J. Dairy Sci. 87:3925-3927
© American Dairy Science Association, 2004.
Short Communication: Effect of Leptin Gene Polymorphisms on Breeding Value for Milk Production Traits
Z. Madeja,
T. Adamowicz,
A. Chmurzynska,
T. Jankowski,
J. Melonek,
M. Switonski and
T. Strabel
Department of Genetics and Animal Breeding, August Cieszkowski Agricultural University of Poznan, Poland
Corresponding author: Tomasz Strabel; e-mail: strabel{at}man.poznan.pl.
 |
ABSTRACT
|
|---|
New molecular techniques focused on genome analysis open new possibilities for complex evaluation of economically important traits in farm animals. Milk production traits are typical quantitative characteristics controlled by a number of genes. Mutations in their sequences may alter animal performance as well as their breeding values. In this study, we investigated the effect of 3 restriction fragment length polymorphisms (RFLP): HphI, Kpn2I, and Sau3AI in the leptin gene, on bull breeding values for milk, fat, and protein yield, and fat and protein content. One hundred seventeen Polish Black and White AI bulls were genotyped. Pedigree analysis indicated a relatively close relationship between the bulls. Statistical analysis indicated that the HphI polymorphism has a significant effect on milk and protein yield. Animals with the TT genotype had approximately 2x higher estimated breeding values for milk and protein yields. No effect was found for the other 2 polymorphisms.
Key Words: dairy cattle • leptin polymorphism • milk traits • breeding value
Abbreviation key: BTA = Bos taurus autosome.
Milk production traits are quantitative traits controlled by numerous genes and environmental factors.

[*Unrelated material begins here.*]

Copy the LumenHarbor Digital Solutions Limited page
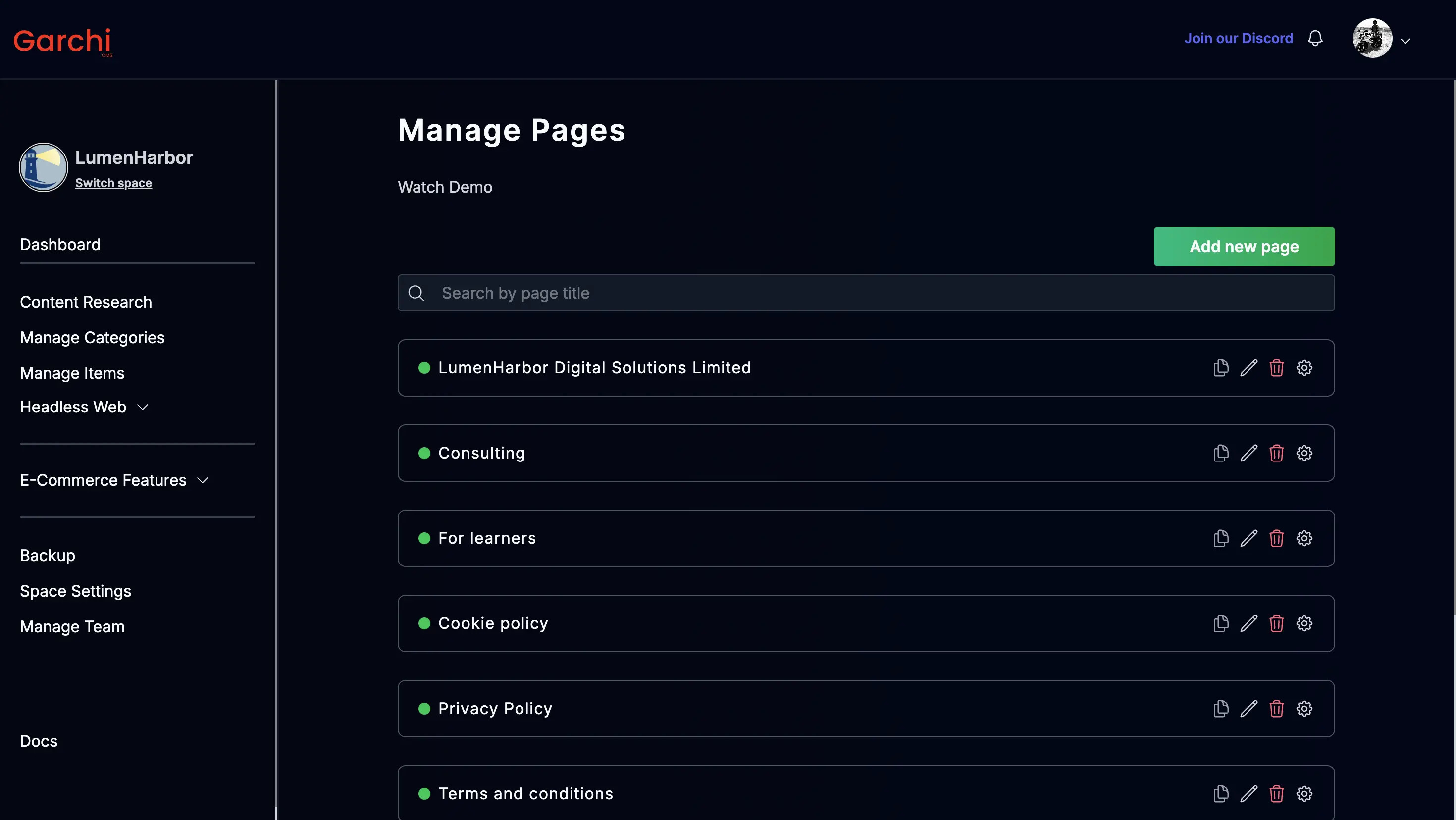pyautogui.click(x=1220, y=367)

Recent genome scans using Dairy Bull DNA Repository grandsire families found strong evidence for QTL on Bos taurus autosome (BTA) 3 (affecting protein and fat percentage), on BTA 6 (affecting protein and fat percentage), on BTA 14 (affecting fat percentage), and on BTA 20 (affecting protein percentage) (Ashwell et al., 2004). Lindersson et al. (1998) reported a QTL for milk production traits on chromosome 4 in a region where the leptin gene and the serum amylase-1 gene are located. The leptin gene itself is considered a potential QTL, influencing different production traits in cattle, for example, meat production (Buchanan et al., 2002), milk performance (Silva et al., 2002; Buchanan et al., 2003), and reproduction (Gonzalez et al., 2000). Several polymorphisms in this gene have been found. In exon 2, two RFLP were described: ClaI (an A/T substitution resulting in an AA change from tyrosine to phenylalanine) (Lagonigro et al., 2003), and Kpn2I (a C/T substitution resulting in an AA change from argi-nine to cysteine) (Buchanan et al., 2002). Another 2 RFLP were identified in exon 3: NruI (a C/T substitution resulting in a change from valine to alanine) (Lagonigro et al., 2003), and HphI (a C/T substitution resulting in a change from alanine to valine) (Haegeman et al., 2000). Moreover, a Sau3AI polymorphism in in-tron 2 was found (Pomp et al., 1997). In addition, in the BovMap database (http://locus.jouy.inra.fr), 19 other single nucleotide polymorphisms are listed.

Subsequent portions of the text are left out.